Arithmetic binary operator to concatenate two array variants, extending the overall shape of the left operand.

A McObject object.  

A McObject instance holding varLeftOperand extended by varRightOperand. The returned result will be of the arithmetic type of varLeftOperand. It will be an array with a VectorLength the sum of that of the varLeftOperand and the varRightOperand, and its shape will have a larger “row” dimension.

object.McOpConcatConcat (LeftOperand, RightOperand)

The McOpConcatConcat Method syntax has these parts:

The elements of the VARIANT varRightOperand are “append concatenated” to the VARIANT varLeftOperand and the resulting array is returned. This operator is very much shape-aware and shape-dependent. Its purpose is to return an result which adds to (increases the size of) the outer-most (i.e., the left-most or row) dimension of the left-hand operand expression. Use the “simple concatenate” operator, McOpConcat, to extend the length of a 1-dimensional array.

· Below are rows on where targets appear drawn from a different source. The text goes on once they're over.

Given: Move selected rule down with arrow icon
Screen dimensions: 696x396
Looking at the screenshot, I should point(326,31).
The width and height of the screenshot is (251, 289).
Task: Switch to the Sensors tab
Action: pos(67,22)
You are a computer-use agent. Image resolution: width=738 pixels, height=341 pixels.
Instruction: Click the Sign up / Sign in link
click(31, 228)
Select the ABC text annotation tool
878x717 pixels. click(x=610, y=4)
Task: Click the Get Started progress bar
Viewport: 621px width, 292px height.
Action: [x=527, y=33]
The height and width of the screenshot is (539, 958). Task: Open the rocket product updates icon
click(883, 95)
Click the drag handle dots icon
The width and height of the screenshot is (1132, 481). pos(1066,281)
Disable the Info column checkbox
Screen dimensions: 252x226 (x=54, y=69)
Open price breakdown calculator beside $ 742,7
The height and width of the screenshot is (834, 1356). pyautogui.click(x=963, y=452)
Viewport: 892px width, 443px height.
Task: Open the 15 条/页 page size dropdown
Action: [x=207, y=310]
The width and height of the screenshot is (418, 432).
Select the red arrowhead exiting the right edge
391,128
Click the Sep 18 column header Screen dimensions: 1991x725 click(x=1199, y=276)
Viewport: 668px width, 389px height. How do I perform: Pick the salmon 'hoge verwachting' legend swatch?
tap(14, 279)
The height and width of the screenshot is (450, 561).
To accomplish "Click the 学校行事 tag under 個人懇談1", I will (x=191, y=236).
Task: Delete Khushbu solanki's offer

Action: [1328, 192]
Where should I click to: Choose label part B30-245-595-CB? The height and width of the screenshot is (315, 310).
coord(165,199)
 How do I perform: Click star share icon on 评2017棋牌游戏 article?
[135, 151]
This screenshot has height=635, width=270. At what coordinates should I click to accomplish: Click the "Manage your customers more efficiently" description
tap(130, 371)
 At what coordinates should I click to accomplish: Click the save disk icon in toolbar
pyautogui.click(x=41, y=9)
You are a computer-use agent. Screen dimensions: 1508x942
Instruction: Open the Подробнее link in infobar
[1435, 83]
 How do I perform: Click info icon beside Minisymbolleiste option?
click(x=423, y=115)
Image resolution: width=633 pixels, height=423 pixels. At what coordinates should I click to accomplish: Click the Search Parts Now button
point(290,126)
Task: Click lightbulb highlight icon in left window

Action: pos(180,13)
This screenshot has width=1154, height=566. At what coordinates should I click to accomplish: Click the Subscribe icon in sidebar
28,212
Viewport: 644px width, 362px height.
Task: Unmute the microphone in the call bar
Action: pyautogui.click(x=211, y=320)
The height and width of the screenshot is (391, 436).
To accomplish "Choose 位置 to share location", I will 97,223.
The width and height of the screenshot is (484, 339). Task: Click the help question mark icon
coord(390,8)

As illustrated in the example, the result can be accessed as an McObject instance by assigning with the “Set” keyword, or it can be accessed as a numeric Variant (the default McObject.Value property) by assigning to a Variant variable without the “Set” keyword. McToText and all of the vector operations will take either type of Variant as arguments. When performing sequential vector operations on large arrays, an extra copy is avoided by passing results from one operation to the next an McObject instance instead of as a Variant numeric array.

The formal shape changing rules are:

1. If and only if the left-hand expression's shape is one-dimensional, a copy of the left-hand operand is promoted to two-dimensions by adding a VAR'iable left-most row dimension of length one; the column dimension is set to the vector length of the left-hand operand (this column dimension is made VAR'iable if the operand is a VAR'iable length vector, FIX'ed if the operand is FIX'ed). If the left-hand operand's shape already had two or more dimensions, no dimension is added. For the self assignment version of the operator, ::=, the left hand side must be an named object which has already been declared with two or more dimensions, and the outer dimension must be VAR'iable (so that it can be increased).

2. The expression on the right of the operator must have either the same number of, or one fewer, dimensions than the (possibly promoted) left hand operand. If the number of dimensions of the right operand is the same as the left operand, then the resulting shape has a new outer dimension which is the sum of the two operand's outer dimensions (e.g., if we append a 3 by 2 object to a 4 by 2 object, we will get a 7 by 2 object). The shape of the right operand must “fit” with the shape of the left operand; that is, if a left operand dimension is FIX'ed size, then the corresponding dimension of the right operand must also be of that size (i.e., either FIX'ed and the same size, or VAR'iable with all instances of that size).

3. If the number of dimensions of the right operand is the one less than the left operand, then the returned shape has a new outer dimension which is the left operand's outer dimension incremented by one (e.g., if we append a length-2 vector to a 4 by 2 object, we will get a 5 by 2 object). Here too the shape of the right operand must “fit” with the shape of the left operand. That is, each left operand dimension of FIX'ed size must be matched with a corresponding dimension in the right operand of the same size; the “corresponding” dimension on the right will be the left dimension number minus one (e.g., dimension 1 on the left must be matched by dimension 0, the outer-most, on the right).

Operands must scalars or arrays of some numeric type. Operands may be arrays of VARIANT, but if they are, all elements must be of the same arithmetic type. E.g., Array( 1, 2) is OK, but Array( 1.5, 2) is not legal.